Ron - he uses this example (a suffering child) a fair bit for two reasons. First, the book is explicitly about the Boxing Day Tsunami of 2004, in which many of the victims were children. Second, early in the book he introduces the famous passage in The Brothers Karamazov in which the suffering of a little girl in the dark is poignantly narrated and becomes a symbol for pointless evil. Hart, for all his faults, is no lightweight popularist rhetorician. He is a major theologian of the Eastern Orthodox tradition and does indeed have a lot to say about evil.

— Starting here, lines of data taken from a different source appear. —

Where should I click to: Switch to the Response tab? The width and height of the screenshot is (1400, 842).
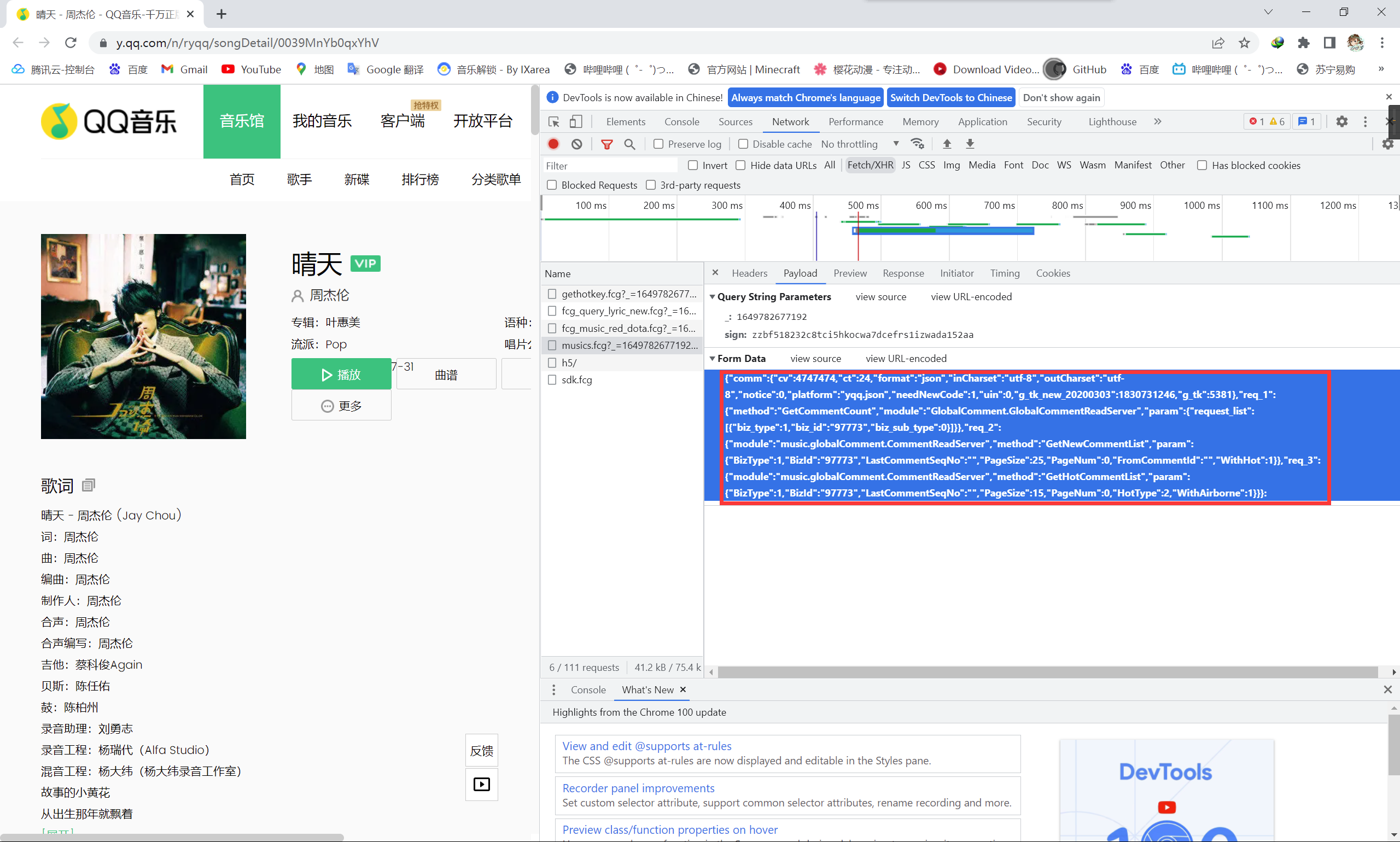point(903,273)
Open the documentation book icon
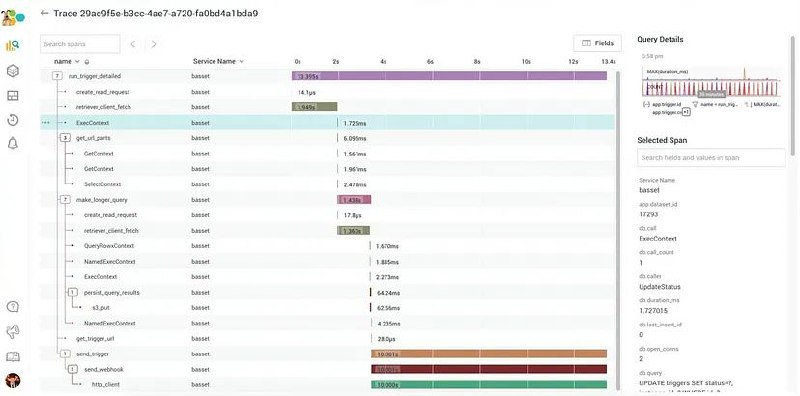The image size is (800, 396). 13,356
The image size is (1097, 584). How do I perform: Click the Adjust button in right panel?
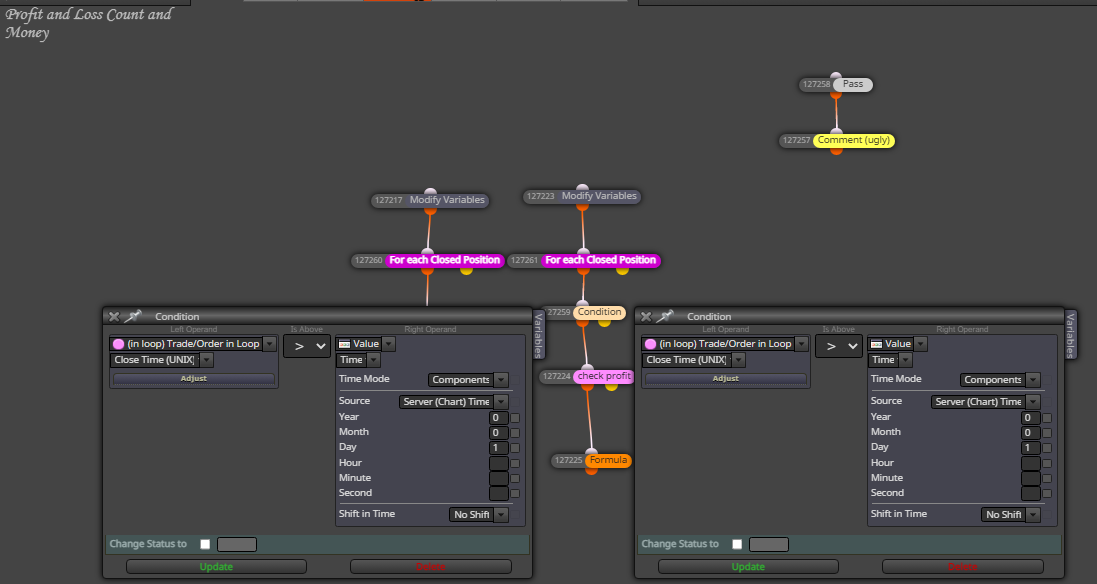coord(726,378)
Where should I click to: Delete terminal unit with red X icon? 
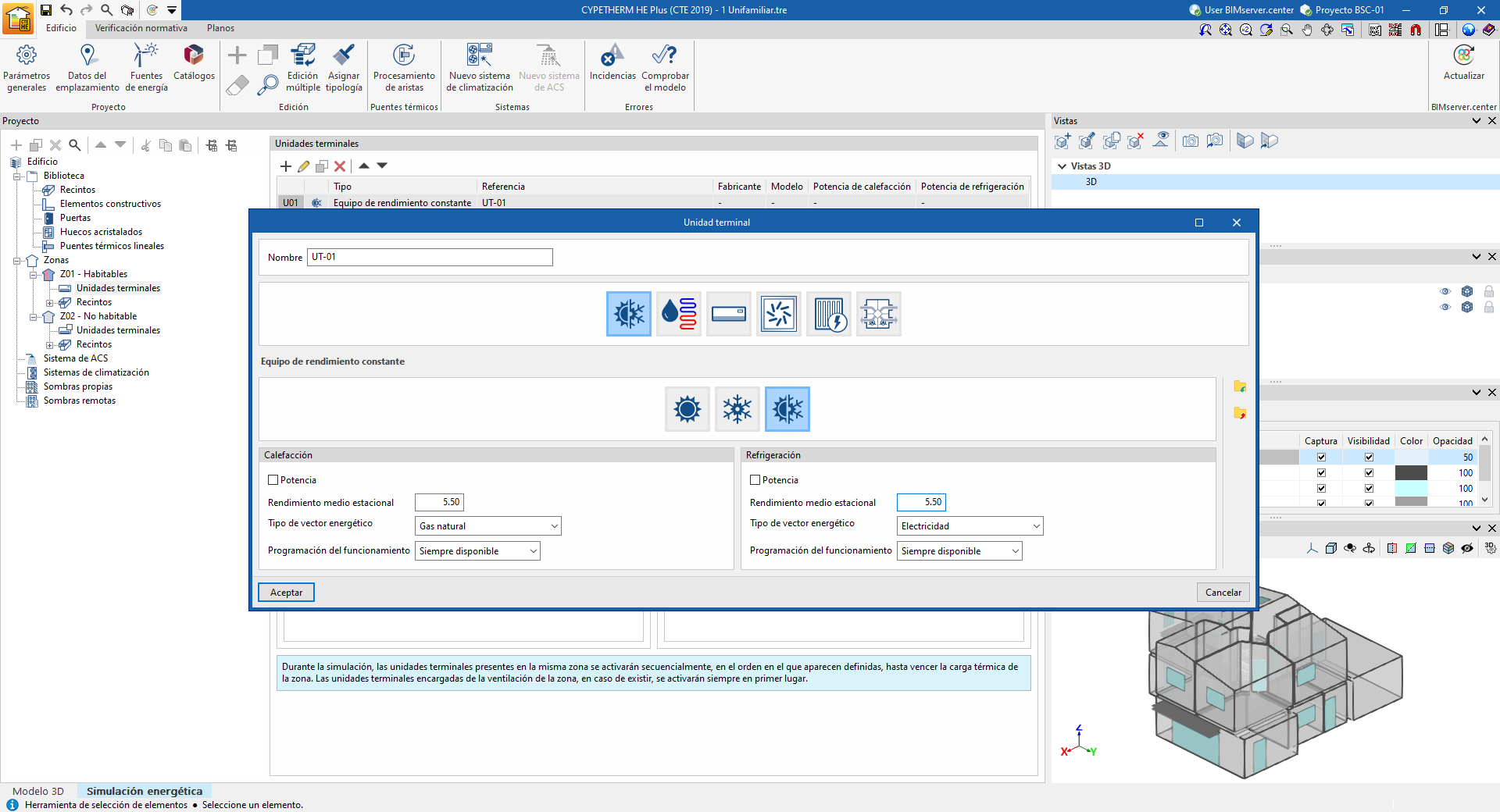pyautogui.click(x=340, y=166)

Phil - similarly, he does have an extended discussion attempting to define evil. And also includes consideration of the category of judgement. His main beef is with Christians who think that every instance of suffering must have a 'point', must play some crucial role in God's divine calculus. I guess he is trying to rediscover the category of 'pointless suffering'. The good news in the face of suffering is not 'this is God's plan' but 'God will wipe away every tear when he overcomes evil in resurrection life'.

Anonymous said...

Thanks Byron, I was aware of those two points and I didn't intend to imply that Hart was a "lightweight" rhetorician, nor do I dispute that he is increasingly recognised as an important contemporary theologian.

I would only wish to add that it is perfectly possible to be a major theologian and rely heavily on rhetoric from time to time!

I'm about to start The Beauty of the Infinite so hopefully I'll get a better feel for him as a theologian and as a writer...

byron smith said...

I would only wish to add that it is perfectly possible to be a major theologian and rely heavily on rhetoric from time to time!
That is certainly true. Apologies if I over-reacted to your comment.

Anonymous said...

No offence taken. I really do like this book and I think the appeoach that Hart takes is a valuable corrective ... I'm actually hoping that he will write a longer and more comprehensive treatment of this subject.

Martin Kemp said...

It's the tower from the abbey which was situated out the back of the old St Andrew's Cathedral at St Andrew's Scotland.

Matthew Moffitt said...

Location: Northern Hemisphere.

Probably Scotland

byron smith said...

Many apologies Marty! You were of course precisely correct. Have twelve points.

Moffitt - you were a month and a half after Marty and considerably more vague. I'll give you two.